In the forum discussion about pruning with reciprocating saws, what stroke length is given for the hackzall?

• **TEXT PROVIDED**:
___

I doubt that you’d be able to make much progress cutting through the fence wire though because of the deep gullets between the teeth, I think the wire would get caught and you’d just shake the wire.
Adabhael
I have never tried pruning (with or without a special blade) with this type of tool, because it seems to me that short stroke length on both my sawzall (1.25″) and especially the hackzall (0.75″) will keep the same teeth (and more importantly, the same gullets) in the branch and unable to clear the chips. I guess the lower TPI on these pruning blades helps somewhat? Do folks find they you need to lift or rotate the blade to clear as you cut?
Adam
I move the blade back and forth after I get it going. I did’t just pay for the first couple inches after the shoe, and I’m rarely cutting anything that takes the whole blade. I thought the pruning have deep gullets to assist with chip removal, but I could be wrong.
I wouldn’t go back to pruning with anything but my (Fuel) hackzall. The only downside, though true for any blade but seems more so here, is after longer continues use, the blade heats up & is much easier to lose it’s straightness.
Joe J
It helps if you include some amount of manual sawing action to help clear the dust/chips. I have had pretty decent luck with pruning with recip saws but bracing in one spot on a medium to small branch can result in the branch moving with the cut and not clearing the debris.
Nathan
I only use my sawzall which is the big model – when I need to cut into something substantial. and yes it will wear only a few of the teeth on a cut. but I do work different parts of the blade depending on my reach.
I know, I know – you should always have the shoe firmly against . . . .. And I would agree but when I’m leaning into a bradford pear to cut away some pieces – if I end up reaching it with the middle or end of the blade – so be it.
I sort of which and might buy a short blade and a long blade. right now I only use the one and it’s a 12 inch I believe.

___

• **EXTRACTED ENTRIES**:

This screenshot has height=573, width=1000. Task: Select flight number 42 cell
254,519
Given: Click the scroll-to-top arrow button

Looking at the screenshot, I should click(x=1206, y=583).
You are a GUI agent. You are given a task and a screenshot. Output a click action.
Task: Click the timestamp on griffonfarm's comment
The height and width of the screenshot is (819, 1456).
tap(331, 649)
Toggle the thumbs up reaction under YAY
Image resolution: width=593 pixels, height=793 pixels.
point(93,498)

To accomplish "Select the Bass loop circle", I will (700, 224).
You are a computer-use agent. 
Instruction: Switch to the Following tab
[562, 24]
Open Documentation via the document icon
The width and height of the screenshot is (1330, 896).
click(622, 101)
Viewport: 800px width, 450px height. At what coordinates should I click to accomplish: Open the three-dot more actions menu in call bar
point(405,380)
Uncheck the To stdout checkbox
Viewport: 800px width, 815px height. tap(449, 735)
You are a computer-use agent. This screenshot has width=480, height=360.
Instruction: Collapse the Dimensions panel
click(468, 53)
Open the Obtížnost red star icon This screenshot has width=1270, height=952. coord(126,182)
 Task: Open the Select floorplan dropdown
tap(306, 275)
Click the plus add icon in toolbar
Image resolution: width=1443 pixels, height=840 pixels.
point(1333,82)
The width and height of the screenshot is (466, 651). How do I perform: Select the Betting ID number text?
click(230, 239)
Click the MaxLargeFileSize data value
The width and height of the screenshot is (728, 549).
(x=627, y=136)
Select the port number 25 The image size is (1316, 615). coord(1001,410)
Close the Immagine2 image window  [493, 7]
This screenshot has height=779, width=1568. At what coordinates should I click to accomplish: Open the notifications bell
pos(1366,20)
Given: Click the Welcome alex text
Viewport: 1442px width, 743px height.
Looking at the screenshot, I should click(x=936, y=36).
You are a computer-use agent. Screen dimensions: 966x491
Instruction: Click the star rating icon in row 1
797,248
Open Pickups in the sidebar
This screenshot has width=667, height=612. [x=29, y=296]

___

• **COMPLETE OUTPUT**:
0.75″